産経新聞社

ゆうゆうLife

【ゆうゆうLife】社会保障これから 医療費のしくみ


 WHOの評価では、日本の医療は世界一とされたが、医療費は低く抑えられている。これはどうしてだろう。

 WHOの順位付けの後、日本に調査にやってきた海外の学者や行政担当者が評価した一つが、医療費を管理する仕組みだ。

 日本では、治療にかかる費用や薬剤費は、厚生労働省に置かれた「中央社会保険医療協議会(中医協)」の意見を基に、政府によって決められる。

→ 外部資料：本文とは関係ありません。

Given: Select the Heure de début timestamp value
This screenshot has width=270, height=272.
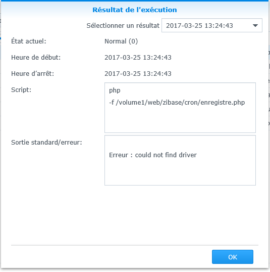Looking at the screenshot, I should pyautogui.click(x=138, y=58).
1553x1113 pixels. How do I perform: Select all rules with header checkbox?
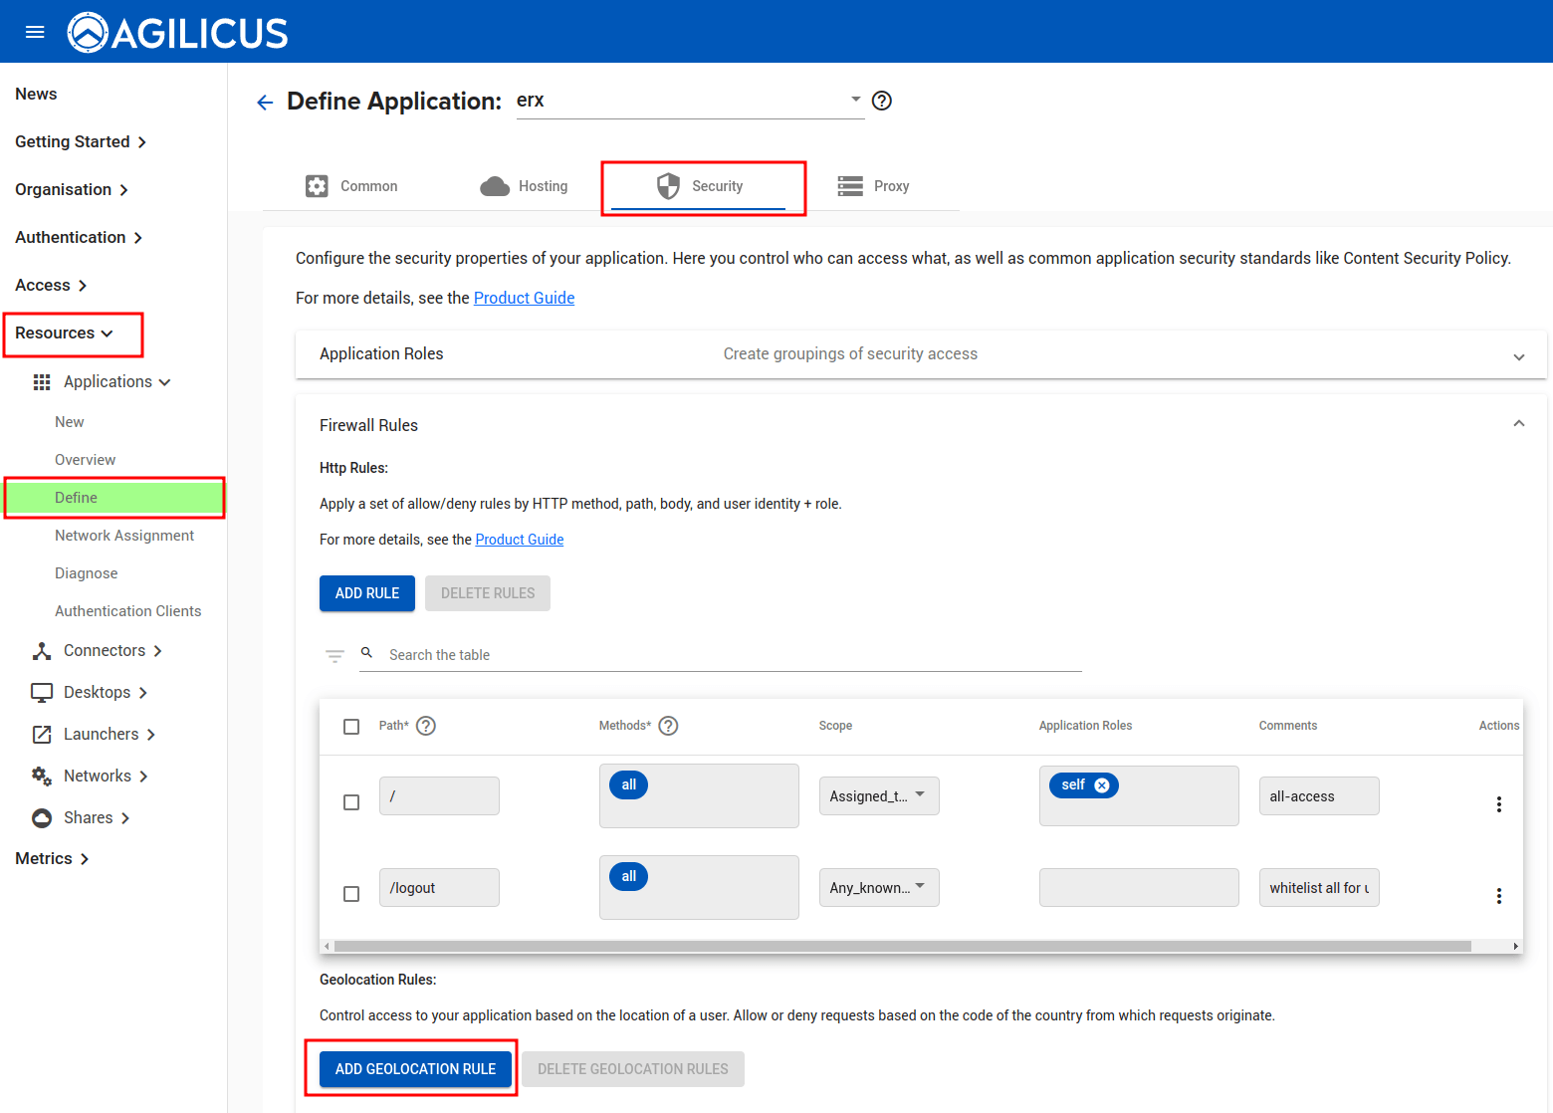tap(351, 727)
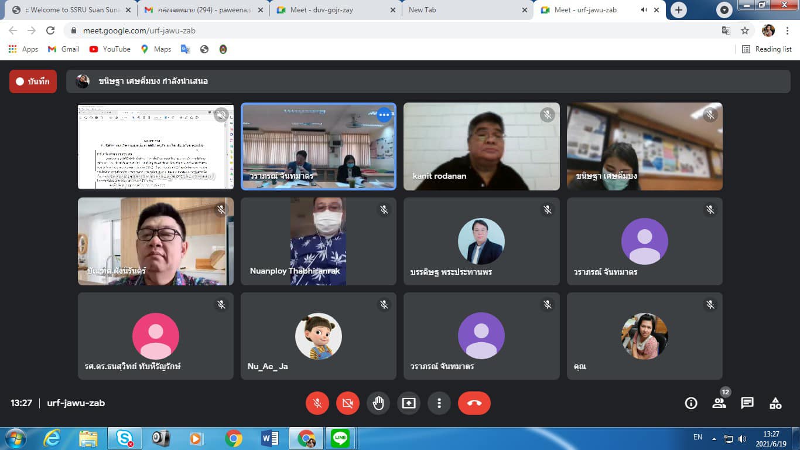This screenshot has height=450, width=800.
Task: Click the address bar URL field
Action: pyautogui.click(x=351, y=30)
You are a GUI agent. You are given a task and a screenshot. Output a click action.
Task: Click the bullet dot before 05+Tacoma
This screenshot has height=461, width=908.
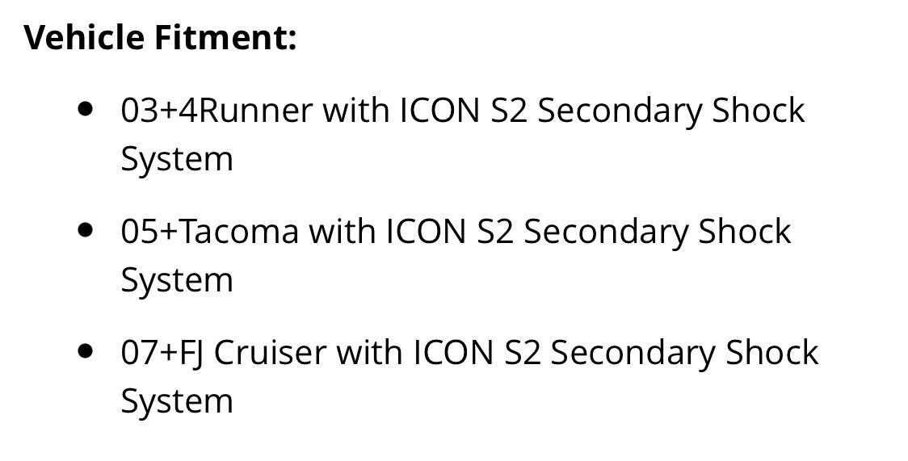pos(85,229)
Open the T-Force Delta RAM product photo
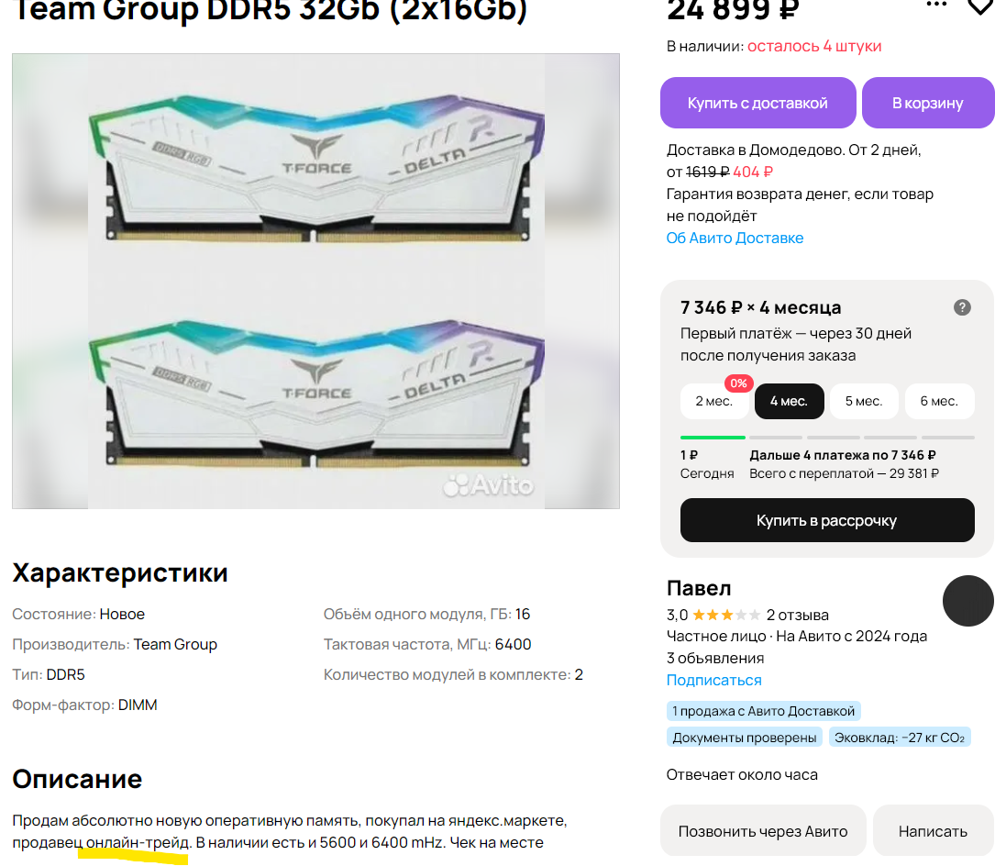 point(315,281)
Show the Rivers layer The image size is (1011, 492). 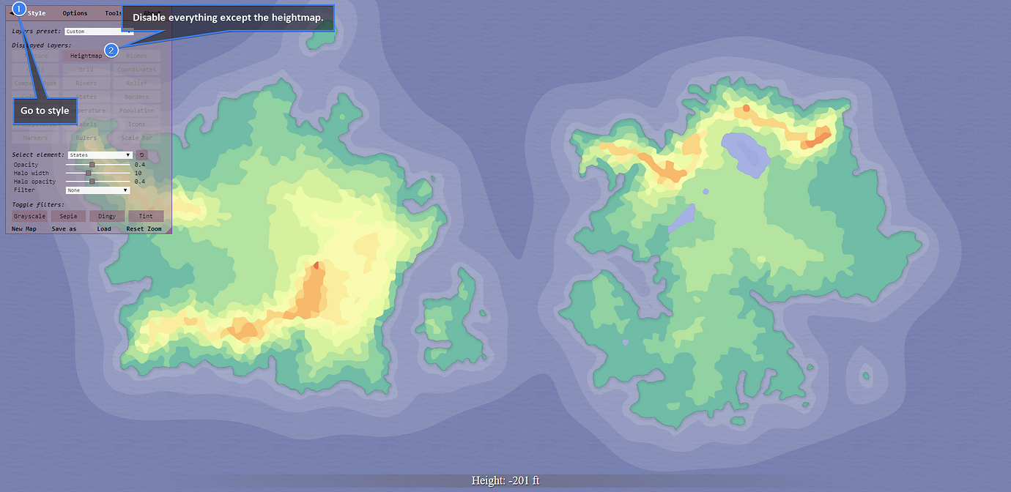coord(86,83)
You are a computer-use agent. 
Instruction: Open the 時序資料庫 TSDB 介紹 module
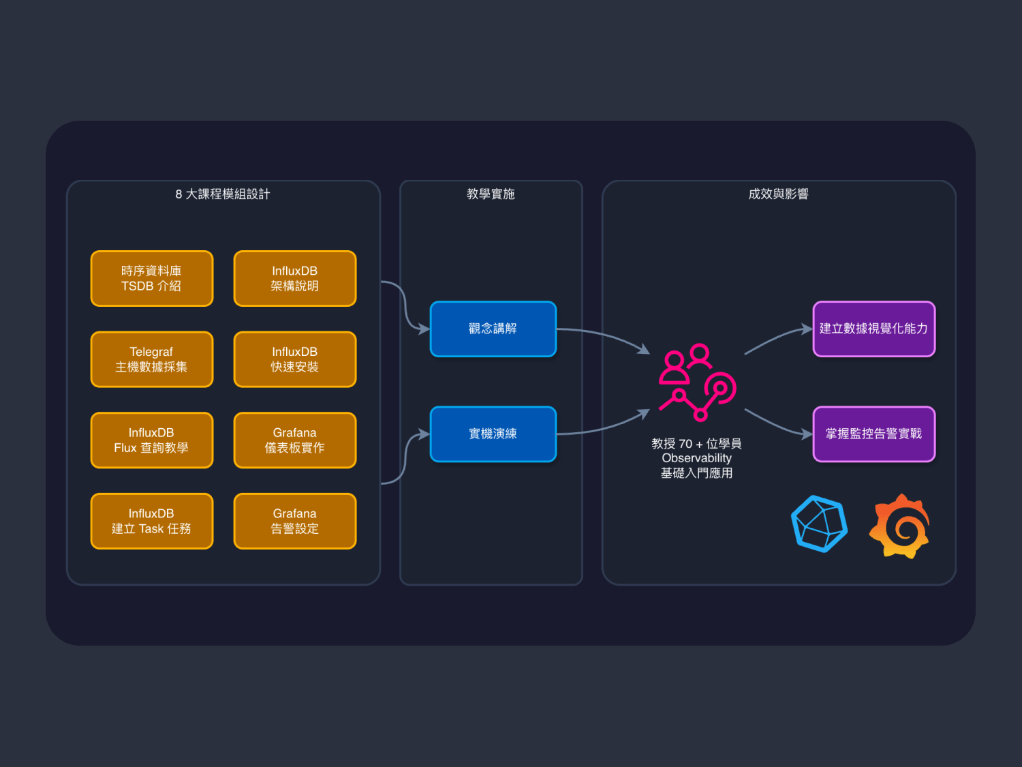coord(151,277)
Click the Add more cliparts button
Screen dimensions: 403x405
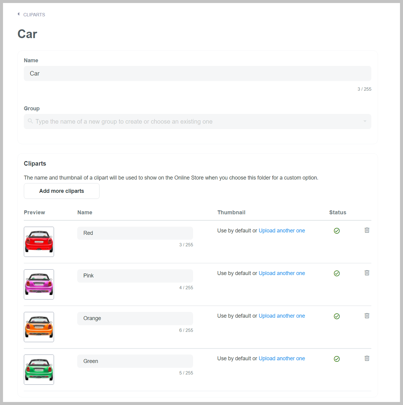coord(62,191)
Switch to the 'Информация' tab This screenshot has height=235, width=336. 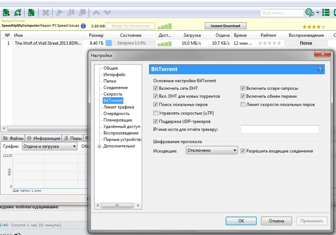[44, 138]
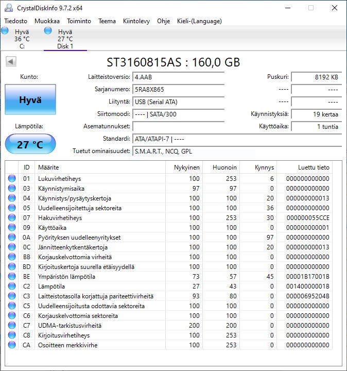
Task: Click the status orb for Lukuvirhetiheys row
Action: [12, 179]
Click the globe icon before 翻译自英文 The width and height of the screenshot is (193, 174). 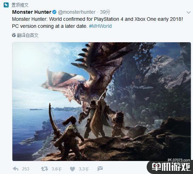coord(14,35)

中医協は、医師ら「診療側」、労働者や企業などの「支払い側」、学者などの「公益側」の3つの立場の委員で構成されている。構造的には、診療側は費用を上げようとし、支払い側は費用を下げようとする。3者の調整で医療費がアメリカのように高騰せずに済んでいる。

 海外から評価されるもう一つは「支払基金」の存在だ。私たちが受診すると、医療機関は治療の費用や内容を記した「レセプト」を支払基金に出して、費用を請求する。支払基金は、この“請求書”を審査し、過大な請求がないか、チェックして支払う。出来高払いは、医療機関への支払い手続きが煩雑になるが、支払基金があることで、効率的に行われている。

 医師へ支払う額の決め方も、支払い方法も、実は、国によって異なる。日本では、治療費は、決められた単価を積み上げる「出来高払い」が基本。診療をきめ細かく評価でき、医師の治療意欲に応えられ、治療効果も上がるが、医療費が高くなりがちだ。

 フランスやドイツは原則、「診療側」と「支払い側」の協議であらかじめ支払総額を決める。多くの部分を民間保険者が決める米国のような国もある。

 日本のような出来高払いは、世界ではむしろ傍流。外来では総額の枠内で単価によって調整する「積み上げ方式」、入院では疾病ごとに決められた治療額を一括で払う方式を導入している国が多い。

 日本でも、入院では過剰診療の危険性を是正しようと、療養病床では「1日いくら」という一括払いが、大学病院や国立病院機構などでは、疾病ごとに入院の基本的部分の1日額を決める方式が導入されている。

 医師や病院に必要で十分な報酬が行きわたり、かつ効率的に病気を治す支払い方法にするにはどうするか−。

 日本はこれまで成功している方だが、最近の急性期病院の厳しい状況を見ると、さらに良い方法を考えていかなければならない。